Infelizmente a luta de Bonhoeffer não é a de muitos outros que se chamam de cristãos, que não lutam nem vivem a liberdade. Há muitos que já se acomodaram, que querem simplesmente continuar vivendo a vida sem muitos percalços ou mudanças, que acham que as coisas nunca vão mudar e que é melhor continuar aceitando a não-liberdade. Entretanto, isso não é uma característica do verdadeiro cristão. A Bíblia o apresenta como uma pessoa livre das tradições, do medo, do mundo e do pecado. Se você se chama cristão, você precisa ser livre. Em I Coríntios 9.19-27 o apostolo Paulo fala sobre isso.

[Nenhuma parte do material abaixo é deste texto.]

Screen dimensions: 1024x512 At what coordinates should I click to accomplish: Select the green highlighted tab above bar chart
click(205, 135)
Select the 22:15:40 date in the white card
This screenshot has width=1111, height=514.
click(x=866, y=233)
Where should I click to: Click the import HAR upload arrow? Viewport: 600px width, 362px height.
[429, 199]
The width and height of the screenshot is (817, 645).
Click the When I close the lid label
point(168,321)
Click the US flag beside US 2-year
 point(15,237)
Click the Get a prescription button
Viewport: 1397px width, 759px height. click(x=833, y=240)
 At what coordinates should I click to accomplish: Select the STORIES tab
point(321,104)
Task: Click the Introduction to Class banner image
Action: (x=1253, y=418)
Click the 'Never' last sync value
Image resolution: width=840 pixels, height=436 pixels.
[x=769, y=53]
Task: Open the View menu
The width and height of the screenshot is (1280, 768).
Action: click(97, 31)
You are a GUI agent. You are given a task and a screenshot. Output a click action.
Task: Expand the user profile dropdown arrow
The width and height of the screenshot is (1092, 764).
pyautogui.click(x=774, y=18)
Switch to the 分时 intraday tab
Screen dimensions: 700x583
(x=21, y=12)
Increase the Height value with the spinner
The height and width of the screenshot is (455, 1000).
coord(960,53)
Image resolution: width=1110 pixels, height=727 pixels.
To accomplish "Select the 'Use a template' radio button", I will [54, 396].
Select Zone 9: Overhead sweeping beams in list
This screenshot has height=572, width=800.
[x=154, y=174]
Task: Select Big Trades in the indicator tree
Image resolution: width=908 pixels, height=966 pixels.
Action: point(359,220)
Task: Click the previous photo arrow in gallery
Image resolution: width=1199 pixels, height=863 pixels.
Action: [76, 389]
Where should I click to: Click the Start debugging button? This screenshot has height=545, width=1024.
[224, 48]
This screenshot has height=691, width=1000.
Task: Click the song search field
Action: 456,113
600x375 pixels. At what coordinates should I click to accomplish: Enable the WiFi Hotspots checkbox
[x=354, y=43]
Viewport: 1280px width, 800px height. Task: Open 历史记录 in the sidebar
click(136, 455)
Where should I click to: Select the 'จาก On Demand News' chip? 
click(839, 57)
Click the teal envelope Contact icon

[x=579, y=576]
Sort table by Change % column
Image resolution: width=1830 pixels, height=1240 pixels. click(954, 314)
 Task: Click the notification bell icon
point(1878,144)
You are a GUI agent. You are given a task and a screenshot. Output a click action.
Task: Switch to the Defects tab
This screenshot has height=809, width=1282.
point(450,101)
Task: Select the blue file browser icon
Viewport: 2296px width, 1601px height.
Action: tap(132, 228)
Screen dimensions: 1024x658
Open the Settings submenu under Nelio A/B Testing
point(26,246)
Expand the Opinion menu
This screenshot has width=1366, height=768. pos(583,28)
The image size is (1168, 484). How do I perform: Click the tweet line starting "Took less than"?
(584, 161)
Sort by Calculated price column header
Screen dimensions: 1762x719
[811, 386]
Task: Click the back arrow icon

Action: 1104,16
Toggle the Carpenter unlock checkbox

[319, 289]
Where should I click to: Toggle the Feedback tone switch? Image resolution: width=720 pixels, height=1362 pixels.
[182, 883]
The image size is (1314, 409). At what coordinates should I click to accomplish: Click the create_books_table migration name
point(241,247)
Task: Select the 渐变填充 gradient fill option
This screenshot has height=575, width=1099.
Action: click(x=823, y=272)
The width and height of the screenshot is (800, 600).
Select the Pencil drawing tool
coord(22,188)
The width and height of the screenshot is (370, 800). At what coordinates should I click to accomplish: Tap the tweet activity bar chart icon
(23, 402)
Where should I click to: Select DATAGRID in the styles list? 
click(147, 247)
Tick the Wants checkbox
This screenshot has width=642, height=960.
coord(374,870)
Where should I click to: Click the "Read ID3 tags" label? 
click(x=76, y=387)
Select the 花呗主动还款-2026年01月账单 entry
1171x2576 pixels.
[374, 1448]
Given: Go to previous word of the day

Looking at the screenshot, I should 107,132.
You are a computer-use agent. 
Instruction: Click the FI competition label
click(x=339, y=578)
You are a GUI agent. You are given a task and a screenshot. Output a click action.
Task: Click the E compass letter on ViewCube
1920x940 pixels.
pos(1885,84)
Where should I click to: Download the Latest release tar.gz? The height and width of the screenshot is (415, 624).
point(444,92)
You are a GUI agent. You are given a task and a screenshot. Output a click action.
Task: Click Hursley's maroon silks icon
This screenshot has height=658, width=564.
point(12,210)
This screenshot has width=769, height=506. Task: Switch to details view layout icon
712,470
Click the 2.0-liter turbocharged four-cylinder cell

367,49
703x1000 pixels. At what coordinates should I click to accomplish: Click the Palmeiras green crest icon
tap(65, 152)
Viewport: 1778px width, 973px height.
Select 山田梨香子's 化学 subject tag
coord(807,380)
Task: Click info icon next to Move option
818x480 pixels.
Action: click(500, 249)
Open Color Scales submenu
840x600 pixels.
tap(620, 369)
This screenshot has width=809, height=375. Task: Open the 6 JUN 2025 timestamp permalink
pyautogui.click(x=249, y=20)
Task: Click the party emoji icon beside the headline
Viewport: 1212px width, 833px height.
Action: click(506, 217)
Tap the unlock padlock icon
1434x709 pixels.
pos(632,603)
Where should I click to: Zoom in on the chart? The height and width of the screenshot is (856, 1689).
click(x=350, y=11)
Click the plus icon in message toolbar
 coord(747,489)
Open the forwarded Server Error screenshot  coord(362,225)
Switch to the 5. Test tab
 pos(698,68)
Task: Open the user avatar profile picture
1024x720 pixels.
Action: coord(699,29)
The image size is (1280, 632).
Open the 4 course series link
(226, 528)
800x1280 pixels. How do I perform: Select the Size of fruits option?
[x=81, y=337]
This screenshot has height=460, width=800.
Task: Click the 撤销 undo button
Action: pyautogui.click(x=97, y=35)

Veja o que Paulo diz no versículo 19: “Porque, embora seja livre de todos(…)”. Essa é a grande afirmação do apóstolo Paulo: eu sou livre de todos no meu testemunho como cristão, livre das opiniões, das imposições, das pressões externas. Essa afirmação tinha razão para acontecer: havia ali na igreja de Corinto um grupo que dizia que ninguém poderia ter qualquer contato com incrédulos. Esse grupo era muito forte, tinha grande influência sobre as pessoas da igreja e estava querendo controlar a vida e o testemunho das pessoas por meio de suas opiniões e imposições. Atualmente há muitos cristãos que estão debaixo dessa mesma escravidão.

1. Há alguns que são escravos das opiniões de outras pessoas; são os crentes políticos. Eles não têm convicção pessoal para agir desta ou daquela maneira, e fazem ou deixam de fazer as coisas com medo do que os outros possam dizer. Temos como ilustração aquele que usa o cabelo comprido porque todos dizem que essa é a melhor posição, e condena os que usam cabelo curto.
2. Há os que são escravos das imposições de outros; são os crentes acomodados. Se alguém influente disse que todos devem agir de um jeito, ele simplesmente se acomoda, não tendo o trabalho de pesquisar o que a Bíblia diz a respeito. Ele quer ficar tranqüilo e não ser importunado. É muito mais fácil pregar o que todos estão pregando, agir como todos estão agindo. É melhor, para ele, deixar as coisas acontecerem por si mesmas.
3. Há ainda os que são escravos das pressões externas: se existe alguma pressão, ele logo muda de opinião e de atitudes. Como exemplo, podemos usar a figura de alguém que está solteiro e não consegue encontrar um cônjuge dentro da igreja. Ele logo muda o seu discurso por causa disso; antes falava de santidade radical; hoje, diante das pessoas que fazem chacota da solteirice, ele começa a pregar que não há qualquer problema em conseguir casamento com um não-crente.

A luta de Paulo era contra esse tipo de pensamento dentro da igreja: um pensamento dominador, controlador, manipulador, que transforma homens livres em máquinas, que coloca todos numa mesma “fôrma” e exige que todas ajam da mesma maneira. Por isso, Paulo olha para si mesmo e chama os outros a terem-no como exemplo. Ele afirma que é livre de todas as pessoas.